Et si le Front national bénéficie d’une dynamique réelle, la
progression de son socle partisan lui permet uniquement
de rattraper son retard sur les deux principales formations
politiques de la gauche et de la droite. Le FN profite ainsi
du fossé qui se creuse entre les partis de gouvernement et
de larges pans de la population, au premier rang desquels
les milieux populaires mais aussi, fait nouveau, la
population active dans son ensemble.
Par ailleurs, la montée en puissance des personnes se
déclarant « sans préférence partisane » constitue un
enseignement important, tant l’issue de la prochaine
élection présidentielle pourra être déterminée par leur
choix.
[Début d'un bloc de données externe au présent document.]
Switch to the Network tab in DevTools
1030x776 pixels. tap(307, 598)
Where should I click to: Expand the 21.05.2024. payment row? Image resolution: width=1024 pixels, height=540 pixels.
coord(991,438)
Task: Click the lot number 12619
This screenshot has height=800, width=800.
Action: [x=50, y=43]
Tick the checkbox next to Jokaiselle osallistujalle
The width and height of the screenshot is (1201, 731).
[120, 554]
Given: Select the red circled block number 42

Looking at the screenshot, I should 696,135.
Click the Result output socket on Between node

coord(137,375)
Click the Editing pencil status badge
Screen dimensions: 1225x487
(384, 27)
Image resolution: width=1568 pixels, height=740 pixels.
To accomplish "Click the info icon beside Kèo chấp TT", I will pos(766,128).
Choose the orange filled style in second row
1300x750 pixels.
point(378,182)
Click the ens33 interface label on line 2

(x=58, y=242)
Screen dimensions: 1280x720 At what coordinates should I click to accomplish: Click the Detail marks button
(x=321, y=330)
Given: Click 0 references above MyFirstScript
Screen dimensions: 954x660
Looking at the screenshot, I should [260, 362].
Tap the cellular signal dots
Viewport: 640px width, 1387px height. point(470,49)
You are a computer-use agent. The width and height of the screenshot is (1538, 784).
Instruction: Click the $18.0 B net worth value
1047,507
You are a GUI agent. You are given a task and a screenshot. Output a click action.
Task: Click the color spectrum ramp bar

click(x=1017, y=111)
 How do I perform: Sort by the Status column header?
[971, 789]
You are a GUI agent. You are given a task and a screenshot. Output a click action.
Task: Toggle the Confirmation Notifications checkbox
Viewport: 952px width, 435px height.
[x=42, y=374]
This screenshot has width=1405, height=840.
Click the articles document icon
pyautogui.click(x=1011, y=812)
Car sauf à ce que la prochaine élection présidentielle
soit le théâtre d’une abstention massive, bon nombre des
électeurs n’exprimant aujourd’hui aucune préférence
partisane participeront au scrutin phare de la vie politique
française.
Partant de ce constat, la construction d’une majorité
présidentielle durable apparaît plus que jamais liée à la
capacité du futur vainqueur à dépasser voire à s’affranchir
des logiques partisanes traditionnelles pour bâtir une
majorité de projet, laquelle pourrait d’ailleurs précéder
une éventuelle recomposition de l’espace politique.